Problem to work on :: Reproduce every one of the records below line for line, without changing anything.

Stored data:
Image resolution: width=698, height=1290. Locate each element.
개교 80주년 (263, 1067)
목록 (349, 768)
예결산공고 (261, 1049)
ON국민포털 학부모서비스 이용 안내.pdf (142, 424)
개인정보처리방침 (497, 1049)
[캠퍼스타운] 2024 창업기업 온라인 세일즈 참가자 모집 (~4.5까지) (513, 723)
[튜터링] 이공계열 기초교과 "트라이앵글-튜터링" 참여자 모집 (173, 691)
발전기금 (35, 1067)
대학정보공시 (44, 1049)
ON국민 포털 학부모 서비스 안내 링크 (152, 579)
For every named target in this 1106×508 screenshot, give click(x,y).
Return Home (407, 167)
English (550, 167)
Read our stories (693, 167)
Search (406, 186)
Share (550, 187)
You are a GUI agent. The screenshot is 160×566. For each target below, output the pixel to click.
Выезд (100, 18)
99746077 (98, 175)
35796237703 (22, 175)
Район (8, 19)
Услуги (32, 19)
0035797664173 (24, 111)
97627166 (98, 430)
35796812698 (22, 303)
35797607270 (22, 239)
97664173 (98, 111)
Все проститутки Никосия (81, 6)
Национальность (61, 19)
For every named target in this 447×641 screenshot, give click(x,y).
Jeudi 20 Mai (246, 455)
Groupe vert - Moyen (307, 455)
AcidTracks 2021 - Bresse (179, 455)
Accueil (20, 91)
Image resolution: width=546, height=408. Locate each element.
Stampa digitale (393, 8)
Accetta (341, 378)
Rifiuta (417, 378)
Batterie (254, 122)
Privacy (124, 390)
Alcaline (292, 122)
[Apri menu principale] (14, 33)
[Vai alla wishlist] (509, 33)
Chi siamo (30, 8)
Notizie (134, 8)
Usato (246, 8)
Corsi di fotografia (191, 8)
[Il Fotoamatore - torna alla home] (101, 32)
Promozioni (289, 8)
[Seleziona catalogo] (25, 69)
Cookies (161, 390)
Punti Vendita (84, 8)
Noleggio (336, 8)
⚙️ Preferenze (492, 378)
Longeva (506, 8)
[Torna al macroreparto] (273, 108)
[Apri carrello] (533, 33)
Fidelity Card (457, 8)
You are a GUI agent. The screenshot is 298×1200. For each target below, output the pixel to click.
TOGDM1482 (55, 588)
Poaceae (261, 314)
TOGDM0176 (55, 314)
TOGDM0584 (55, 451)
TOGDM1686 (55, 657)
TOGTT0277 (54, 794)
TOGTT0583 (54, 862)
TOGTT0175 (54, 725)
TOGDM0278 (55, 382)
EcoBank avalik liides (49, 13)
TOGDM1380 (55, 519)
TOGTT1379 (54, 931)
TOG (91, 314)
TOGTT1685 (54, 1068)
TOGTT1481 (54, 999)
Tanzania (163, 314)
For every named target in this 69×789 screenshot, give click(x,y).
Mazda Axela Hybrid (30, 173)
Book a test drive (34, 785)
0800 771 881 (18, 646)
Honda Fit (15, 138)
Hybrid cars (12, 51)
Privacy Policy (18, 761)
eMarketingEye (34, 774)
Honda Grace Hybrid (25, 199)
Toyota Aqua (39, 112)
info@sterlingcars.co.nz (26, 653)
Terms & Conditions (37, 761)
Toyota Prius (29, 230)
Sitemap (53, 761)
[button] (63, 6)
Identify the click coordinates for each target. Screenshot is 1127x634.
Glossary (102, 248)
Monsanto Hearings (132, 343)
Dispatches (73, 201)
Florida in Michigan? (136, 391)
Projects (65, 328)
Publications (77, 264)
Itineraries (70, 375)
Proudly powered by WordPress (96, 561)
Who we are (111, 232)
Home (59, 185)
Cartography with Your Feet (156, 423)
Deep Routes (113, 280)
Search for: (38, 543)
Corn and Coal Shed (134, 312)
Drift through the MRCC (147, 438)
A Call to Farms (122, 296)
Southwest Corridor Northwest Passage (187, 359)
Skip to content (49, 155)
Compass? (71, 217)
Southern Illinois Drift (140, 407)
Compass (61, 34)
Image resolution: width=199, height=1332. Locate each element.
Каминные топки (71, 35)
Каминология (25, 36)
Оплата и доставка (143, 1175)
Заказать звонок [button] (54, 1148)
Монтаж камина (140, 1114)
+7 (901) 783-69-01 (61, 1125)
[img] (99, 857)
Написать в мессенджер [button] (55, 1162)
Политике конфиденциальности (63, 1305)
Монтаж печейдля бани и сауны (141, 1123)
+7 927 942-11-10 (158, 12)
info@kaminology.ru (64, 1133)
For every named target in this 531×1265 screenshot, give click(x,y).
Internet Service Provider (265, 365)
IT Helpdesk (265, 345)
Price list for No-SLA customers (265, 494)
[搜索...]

Exercise solution ::
Image resolution: width=698, height=1290. Locate each element.
개교 80주년 (263, 1067)
목록 (349, 768)
예결산공고 (261, 1049)
ON국민포털 학부모서비스 이용 안내.pdf (142, 424)
개인정보처리방침 (497, 1049)
[캠퍼스타운] 2024 창업기업 온라인 세일즈 참가자 모집 (~4.5까지) (513, 723)
[튜터링] 이공계열 기초교과 "트라이앵글-튜터링" 참여자 모집 (173, 691)
발전기금 (35, 1067)
대학정보공시 (44, 1049)
ON국민 포털 학부모 서비스 안내 링크 (152, 579)
For every named target in this 1106×508 screenshot, give click(x,y).
Return Home (407, 167)
English (550, 167)
Read our stories (693, 167)
Search (406, 186)
Share (550, 187)
You are a GUI agent. The screenshot is 160×566. For each target below, output the pixel to click.
Выезд (100, 18)
99746077 (98, 175)
35796237703 (22, 175)
Район (8, 19)
Услуги (32, 19)
0035797664173 (24, 111)
97627166 (98, 430)
35796812698 (22, 303)
35797607270 (22, 239)
97664173 (98, 111)
Все проститутки Никосия (81, 6)
Национальность (61, 19)
For every named target in this 447×641 screenshot, give click(x,y).
Jeudi 20 Mai (246, 455)
Groupe vert - Moyen (307, 455)
AcidTracks 2021 - Bresse (179, 455)
Accueil (20, 91)
Image resolution: width=546, height=408. Locate each element.
Stampa digitale (393, 8)
Accetta (341, 378)
Rifiuta (417, 378)
Batterie (254, 122)
Privacy (124, 390)
Alcaline (292, 122)
[Apri menu principale] (14, 33)
[Vai alla wishlist] (509, 33)
Chi siamo (30, 8)
Notizie (134, 8)
Usato (246, 8)
Corsi di fotografia (191, 8)
[Il Fotoamatore - torna alla home] (101, 32)
Promozioni (289, 8)
[Seleziona catalogo] (25, 69)
Cookies (161, 390)
Punti Vendita (84, 8)
Noleggio (336, 8)
⚙️ Preferenze (492, 378)
Longeva (506, 8)
[Torna al macroreparto] (273, 108)
[Apri carrello] (533, 33)
Fidelity Card (457, 8)
You are a GUI agent. The screenshot is 298×1200. For each target below, output the pixel to click.
TOGDM1482 (55, 588)
Poaceae (261, 314)
TOGDM0176 (55, 314)
TOGDM0584 (55, 451)
TOGDM1686 (55, 657)
TOGTT0277 (54, 794)
TOGTT0583 (54, 862)
TOGTT0175 (54, 725)
TOGDM0278 (55, 382)
EcoBank avalik liides (49, 13)
TOGDM1380 (55, 519)
TOGTT1379 (54, 931)
TOG (91, 314)
TOGTT1685 (54, 1068)
TOGTT1481 (54, 999)
Tanzania (163, 314)
For every named target in this 69×789 screenshot, give click(x,y).
Mazda Axela Hybrid (30, 173)
Book a test drive (34, 785)
0800 771 881 (18, 646)
Honda Fit (15, 138)
Hybrid cars (12, 51)
Privacy Policy (18, 761)
eMarketingEye (34, 774)
Honda Grace Hybrid (25, 199)
Toyota Aqua (39, 112)
info@sterlingcars.co.nz (26, 653)
Terms & Conditions (37, 761)
Toyota Prius (29, 230)
Sitemap (53, 761)
[button] (63, 6)
Identify the click coordinates for each target. Screenshot is 1127x634.
Glossary (102, 248)
Monsanto Hearings (132, 343)
Dispatches (73, 201)
Florida in Michigan? (136, 391)
Projects (65, 328)
Publications (77, 264)
Itineraries (70, 375)
Proudly powered by WordPress (96, 561)
Who we are (111, 232)
Home (59, 185)
Cartography with Your Feet (156, 423)
Deep Routes (113, 280)
Search for: (38, 543)
Corn and Coal Shed (134, 312)
Drift through the MRCC (147, 438)
A Call to Farms (122, 296)
Southwest Corridor Northwest Passage (187, 359)
Skip to content (49, 155)
Compass? (71, 217)
Southern Illinois Drift (140, 407)
Compass (61, 34)
Image resolution: width=199, height=1332. Locate each element.
Каминные топки (71, 35)
Каминология (25, 36)
Оплата и доставка (143, 1175)
Заказать звонок [button] (54, 1148)
Монтаж камина (140, 1114)
+7 (901) 783-69-01 (61, 1125)
[img] (99, 857)
Написать в мессенджер [button] (55, 1162)
Политике конфиденциальности (63, 1305)
Монтаж печейдля бани и сауны (141, 1123)
+7 927 942-11-10 (158, 12)
info@kaminology.ru (64, 1133)
For every named target in this 531×1265 screenshot, give click(x,y).
Internet Service Provider (265, 365)
IT Helpdesk (265, 345)
Price list for No-SLA customers (265, 494)
[搜索...]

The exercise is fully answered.